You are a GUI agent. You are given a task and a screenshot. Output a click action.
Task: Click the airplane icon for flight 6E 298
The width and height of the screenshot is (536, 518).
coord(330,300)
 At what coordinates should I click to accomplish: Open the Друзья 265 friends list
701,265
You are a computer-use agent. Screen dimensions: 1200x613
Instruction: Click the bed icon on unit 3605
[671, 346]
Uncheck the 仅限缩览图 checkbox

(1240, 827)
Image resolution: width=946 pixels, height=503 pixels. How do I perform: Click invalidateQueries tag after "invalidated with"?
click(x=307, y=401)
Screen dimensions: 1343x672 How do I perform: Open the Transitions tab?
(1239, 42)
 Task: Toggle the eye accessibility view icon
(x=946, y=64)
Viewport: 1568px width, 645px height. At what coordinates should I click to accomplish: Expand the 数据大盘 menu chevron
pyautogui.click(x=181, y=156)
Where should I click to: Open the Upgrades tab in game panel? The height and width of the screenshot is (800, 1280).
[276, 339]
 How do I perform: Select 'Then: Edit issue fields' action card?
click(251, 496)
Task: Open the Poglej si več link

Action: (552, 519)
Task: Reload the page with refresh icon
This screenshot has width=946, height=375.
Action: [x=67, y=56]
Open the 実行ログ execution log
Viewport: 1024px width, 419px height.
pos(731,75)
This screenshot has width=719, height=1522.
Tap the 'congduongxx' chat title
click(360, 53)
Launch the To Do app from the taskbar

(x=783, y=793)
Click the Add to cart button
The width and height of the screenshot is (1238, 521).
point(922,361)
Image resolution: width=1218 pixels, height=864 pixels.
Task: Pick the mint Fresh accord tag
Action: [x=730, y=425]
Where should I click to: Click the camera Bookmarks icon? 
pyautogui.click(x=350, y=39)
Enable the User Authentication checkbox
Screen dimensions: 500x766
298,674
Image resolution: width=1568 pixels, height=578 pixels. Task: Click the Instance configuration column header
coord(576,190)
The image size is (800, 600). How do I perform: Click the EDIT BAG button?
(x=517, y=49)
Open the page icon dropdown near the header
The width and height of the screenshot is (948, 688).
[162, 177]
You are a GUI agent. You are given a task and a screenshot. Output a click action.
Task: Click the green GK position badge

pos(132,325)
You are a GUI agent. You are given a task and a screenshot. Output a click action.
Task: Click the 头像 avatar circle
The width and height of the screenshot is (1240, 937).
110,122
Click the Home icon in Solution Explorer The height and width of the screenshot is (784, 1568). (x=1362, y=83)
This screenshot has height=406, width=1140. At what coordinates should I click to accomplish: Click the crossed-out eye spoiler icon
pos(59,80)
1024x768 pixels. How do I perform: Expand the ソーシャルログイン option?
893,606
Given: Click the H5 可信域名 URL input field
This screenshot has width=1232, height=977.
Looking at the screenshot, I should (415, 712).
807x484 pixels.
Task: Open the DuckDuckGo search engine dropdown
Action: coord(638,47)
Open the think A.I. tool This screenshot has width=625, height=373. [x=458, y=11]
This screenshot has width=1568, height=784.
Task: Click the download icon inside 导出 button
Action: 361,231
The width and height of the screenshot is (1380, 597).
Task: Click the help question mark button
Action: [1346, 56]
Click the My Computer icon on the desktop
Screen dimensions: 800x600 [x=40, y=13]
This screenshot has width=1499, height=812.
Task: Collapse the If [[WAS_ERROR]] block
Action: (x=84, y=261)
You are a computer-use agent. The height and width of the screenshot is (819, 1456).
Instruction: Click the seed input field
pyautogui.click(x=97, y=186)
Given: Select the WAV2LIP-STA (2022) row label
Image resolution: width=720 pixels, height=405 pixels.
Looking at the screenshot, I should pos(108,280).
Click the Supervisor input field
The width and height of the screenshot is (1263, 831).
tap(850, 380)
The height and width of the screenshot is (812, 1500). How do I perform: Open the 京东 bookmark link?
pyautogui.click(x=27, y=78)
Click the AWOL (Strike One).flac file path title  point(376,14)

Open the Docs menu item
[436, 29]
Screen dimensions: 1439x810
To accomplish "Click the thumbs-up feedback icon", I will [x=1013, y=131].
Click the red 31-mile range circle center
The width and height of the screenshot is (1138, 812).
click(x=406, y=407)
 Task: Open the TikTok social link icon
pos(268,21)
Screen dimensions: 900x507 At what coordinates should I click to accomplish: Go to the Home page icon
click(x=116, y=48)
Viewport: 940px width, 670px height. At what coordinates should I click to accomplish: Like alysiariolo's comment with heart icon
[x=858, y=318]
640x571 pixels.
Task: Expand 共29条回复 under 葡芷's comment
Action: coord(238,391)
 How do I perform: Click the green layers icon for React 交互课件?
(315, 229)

++++++

* **REQUIREMENT**: Please copy the entries above verbatim, starting at the line that contains "Screen dimensions: 1343x672" and ending after the line that contains "(x=783, y=793)".

* **SOLUTION**:
Screen dimensions: 1343x672 How do I perform: Open the Transitions tab?
(1239, 42)
 Task: Toggle the eye accessibility view icon
(x=946, y=64)
Viewport: 1568px width, 645px height. At what coordinates should I click to accomplish: Expand the 数据大盘 menu chevron
pyautogui.click(x=181, y=156)
Where should I click to: Open the Upgrades tab in game panel? The height and width of the screenshot is (800, 1280).
[276, 339]
 How do I perform: Select 'Then: Edit issue fields' action card?
click(251, 496)
Task: Open the Poglej si več link

Action: (552, 519)
Task: Reload the page with refresh icon
This screenshot has width=946, height=375.
Action: [x=67, y=56]
Open the 実行ログ execution log
Viewport: 1024px width, 419px height.
pos(731,75)
This screenshot has width=719, height=1522.
Tap the 'congduongxx' chat title
click(360, 53)
Launch the To Do app from the taskbar

(x=783, y=793)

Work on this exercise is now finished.